__SUPPLIED INFORMATION__:

__________________________________________________

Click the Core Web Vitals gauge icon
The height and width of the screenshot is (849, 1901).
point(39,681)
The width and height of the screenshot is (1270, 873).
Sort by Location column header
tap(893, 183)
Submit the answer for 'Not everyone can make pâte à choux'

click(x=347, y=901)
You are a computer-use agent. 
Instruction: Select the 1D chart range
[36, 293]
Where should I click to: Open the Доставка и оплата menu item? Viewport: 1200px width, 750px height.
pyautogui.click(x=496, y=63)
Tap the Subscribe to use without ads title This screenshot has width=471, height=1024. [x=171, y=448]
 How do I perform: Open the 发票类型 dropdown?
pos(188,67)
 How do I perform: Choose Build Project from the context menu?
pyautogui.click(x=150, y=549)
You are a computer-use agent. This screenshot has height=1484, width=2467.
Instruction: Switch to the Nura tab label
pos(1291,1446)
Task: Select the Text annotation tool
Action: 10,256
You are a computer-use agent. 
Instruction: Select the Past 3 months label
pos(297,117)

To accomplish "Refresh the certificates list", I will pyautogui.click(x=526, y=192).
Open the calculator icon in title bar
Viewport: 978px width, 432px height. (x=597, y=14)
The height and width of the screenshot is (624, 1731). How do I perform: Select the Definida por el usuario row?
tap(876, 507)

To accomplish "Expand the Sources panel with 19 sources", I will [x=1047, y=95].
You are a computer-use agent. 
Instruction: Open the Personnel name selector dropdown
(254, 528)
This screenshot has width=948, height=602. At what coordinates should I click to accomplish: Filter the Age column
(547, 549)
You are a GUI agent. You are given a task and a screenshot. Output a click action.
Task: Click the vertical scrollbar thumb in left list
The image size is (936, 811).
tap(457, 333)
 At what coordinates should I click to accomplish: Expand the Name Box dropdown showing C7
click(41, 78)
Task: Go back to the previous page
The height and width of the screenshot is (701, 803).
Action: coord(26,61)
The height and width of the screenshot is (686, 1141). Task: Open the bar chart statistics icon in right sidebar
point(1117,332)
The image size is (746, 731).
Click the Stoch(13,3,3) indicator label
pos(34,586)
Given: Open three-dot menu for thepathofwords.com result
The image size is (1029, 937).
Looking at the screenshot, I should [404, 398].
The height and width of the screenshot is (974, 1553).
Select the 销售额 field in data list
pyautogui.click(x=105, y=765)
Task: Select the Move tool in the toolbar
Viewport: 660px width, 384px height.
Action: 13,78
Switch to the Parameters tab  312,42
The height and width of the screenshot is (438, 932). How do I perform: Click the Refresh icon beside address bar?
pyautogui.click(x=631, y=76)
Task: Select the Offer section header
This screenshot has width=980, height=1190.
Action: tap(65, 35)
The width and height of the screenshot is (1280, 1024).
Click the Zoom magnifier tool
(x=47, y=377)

__________________________________________________

__WHAT TO DO__:
Each line in the listing above is to be returned unchanged.

__OUTPUT__:
Click the Core Web Vitals gauge icon
The height and width of the screenshot is (849, 1901).
point(39,681)
The width and height of the screenshot is (1270, 873).
Sort by Location column header
tap(893, 183)
Submit the answer for 'Not everyone can make pâte à choux'

click(x=347, y=901)
You are a computer-use agent. 
Instruction: Select the 1D chart range
[36, 293]
Where should I click to: Open the Доставка и оплата menu item? Viewport: 1200px width, 750px height.
pyautogui.click(x=496, y=63)
Tap the Subscribe to use without ads title This screenshot has width=471, height=1024. [x=171, y=448]
 How do I perform: Open the 发票类型 dropdown?
pos(188,67)
 How do I perform: Choose Build Project from the context menu?
pyautogui.click(x=150, y=549)
You are a computer-use agent. This screenshot has height=1484, width=2467.
Instruction: Switch to the Nura tab label
pos(1291,1446)
Task: Select the Text annotation tool
Action: 10,256
You are a computer-use agent. 
Instruction: Select the Past 3 months label
pos(297,117)

To accomplish "Refresh the certificates list", I will pyautogui.click(x=526, y=192).
Open the calculator icon in title bar
Viewport: 978px width, 432px height. (x=597, y=14)
The height and width of the screenshot is (624, 1731). How do I perform: Select the Definida por el usuario row?
tap(876, 507)

To accomplish "Expand the Sources panel with 19 sources", I will [x=1047, y=95].
You are a computer-use agent. 
Instruction: Open the Personnel name selector dropdown
(254, 528)
This screenshot has width=948, height=602. At what coordinates should I click to accomplish: Filter the Age column
(547, 549)
You are a GUI agent. You are given a task and a screenshot. Output a click action.
Task: Click the vertical scrollbar thumb in left list
The image size is (936, 811).
tap(457, 333)
 At what coordinates should I click to accomplish: Expand the Name Box dropdown showing C7
click(41, 78)
Task: Go back to the previous page
The height and width of the screenshot is (701, 803).
Action: coord(26,61)
The height and width of the screenshot is (686, 1141). Task: Open the bar chart statistics icon in right sidebar
point(1117,332)
The image size is (746, 731).
Click the Stoch(13,3,3) indicator label
pos(34,586)
Given: Open three-dot menu for thepathofwords.com result
The image size is (1029, 937).
Looking at the screenshot, I should [404, 398].
The height and width of the screenshot is (974, 1553).
Select the 销售额 field in data list
pyautogui.click(x=105, y=765)
Task: Select the Move tool in the toolbar
Viewport: 660px width, 384px height.
Action: 13,78
Switch to the Parameters tab  312,42
The height and width of the screenshot is (438, 932). How do I perform: Click the Refresh icon beside address bar?
pyautogui.click(x=631, y=76)
Task: Select the Offer section header
This screenshot has width=980, height=1190.
Action: tap(65, 35)
The width and height of the screenshot is (1280, 1024).
Click the Zoom magnifier tool
(x=47, y=377)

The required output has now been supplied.